Adele revealed: “I installed a low-flow shower head too in 2021 – to help us use as little water as possible.” She also shared a simple hack: “Even something as simple as using a washing up bowl when cleaning the dishes helps – it seems obvious, but it really works.”


Bathroom (accounts for 68% of water usage in an average home).

  • Shorten your showers cutting down your shower time from eight minutes to five could save up to 30 litres of water.
  • Turn off the tap when brushing your teeth a running tap can waste around six litres per minute.
  • Upgrade your toilet Consider getting a dual flush toilet, which has two buttons for different amounts of water. The lower flush option typically uses three to four litres of water per flush, compared to over six on the larger flush.
  • Install low flow shower heads these can help you save up to 60 litres of water per shower.
  • Fit a tap aerator this gadget mixes water with air, reducing the flow but keeping the water pressure.

Kitchen (accounts for 22% of water usage in an average home).

  • Fill it up ensure your dishwasher or washing machine is fully loaded to make the most of the water being used. Skipping pre-rinsing dishes can also help cut down on water waste.
  • Use a washing up bowl if you’re washing up by hand, use a washing up bowl instead of continuously running the tap.
  • Upgrade to a water-saving tap taps designed to be water efficient can use up to 40% less water than a standard tap.

Outdoor areas (accounts for 10% of water usage in an average home).
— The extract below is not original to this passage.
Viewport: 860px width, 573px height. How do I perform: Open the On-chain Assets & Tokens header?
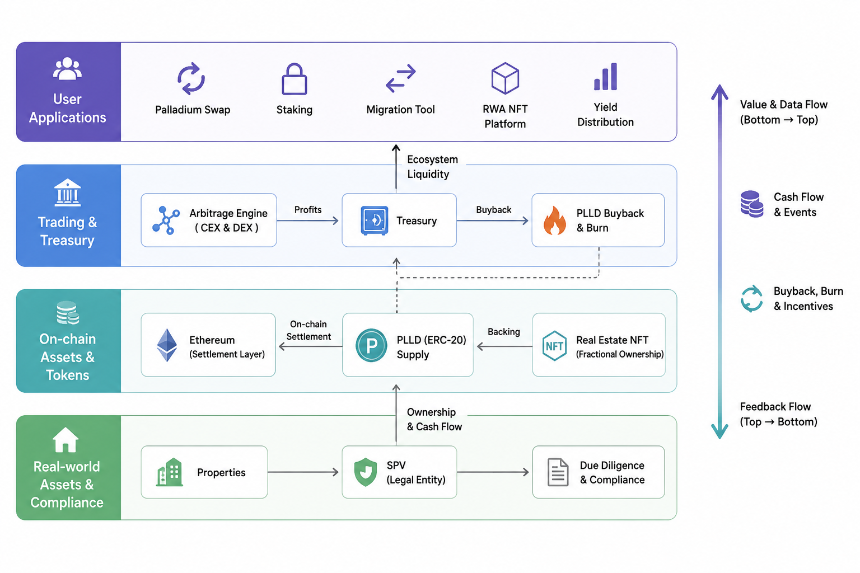(x=69, y=341)
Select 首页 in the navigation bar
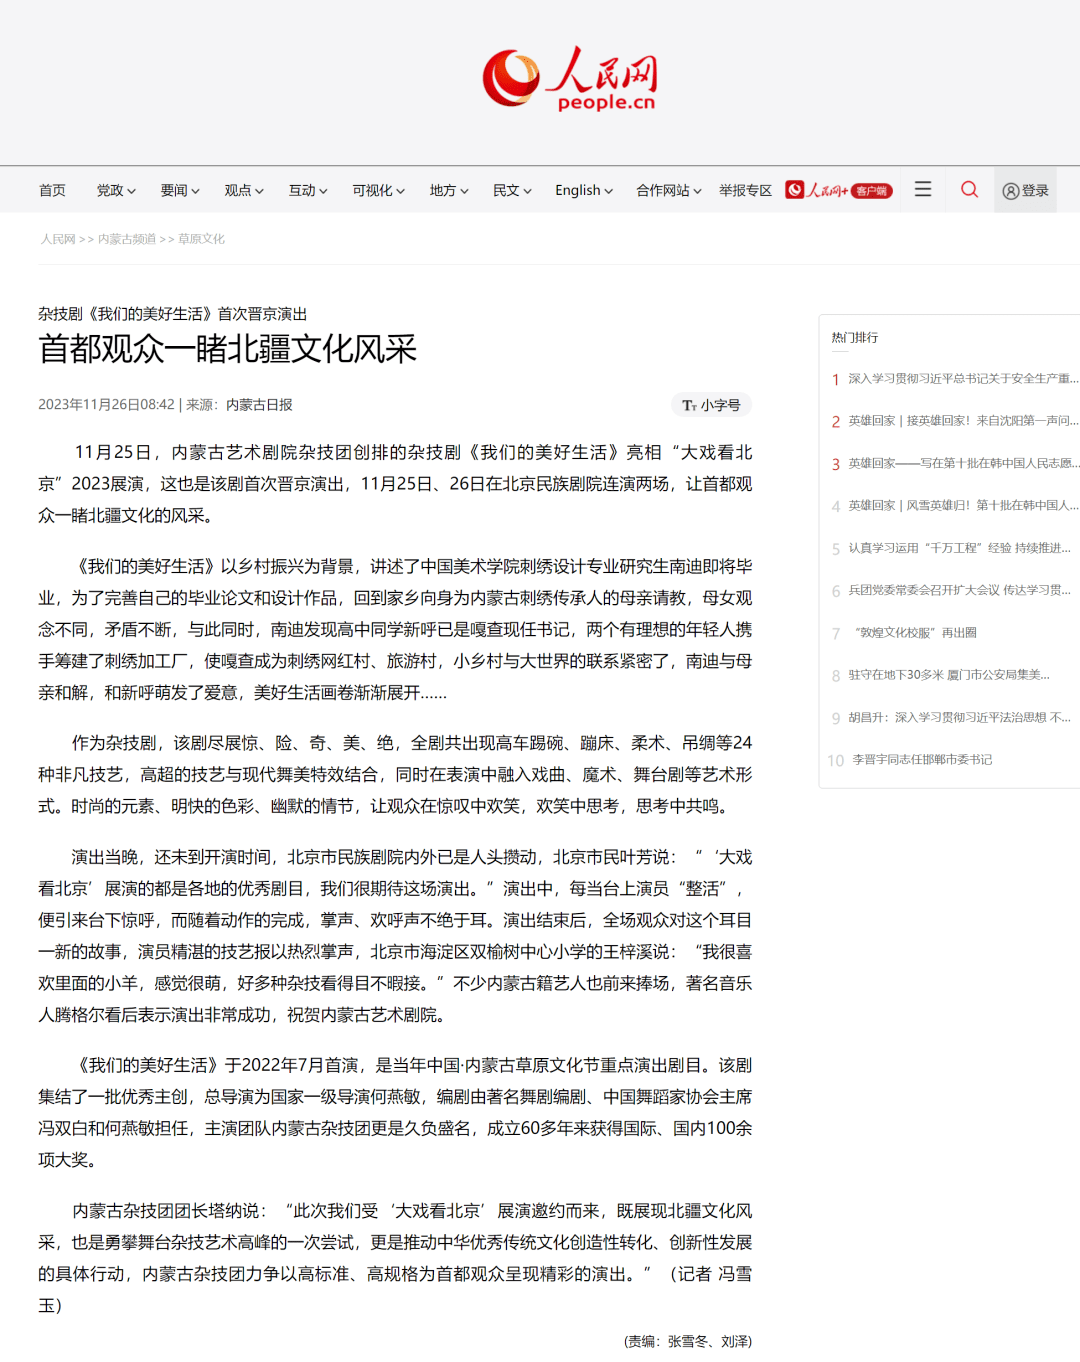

  • Use a watering can using a watering can allows for more precise watering. Watering the garden with a hosepipe can use 1,000 litres of water an hour more than 12 baths.
  • Opt for drought-resistant plants selecting plants that require less water, like lavender or poppies, can help maintain their health during the dry summer months.
  • Minimise evaporation applying mulch and bark in your garden can cut down water evaporation by up to 75 per cent. Watering early in the morning or late in the evening allows the water to seep into the soil and reach plant roots, further reducing evaporation.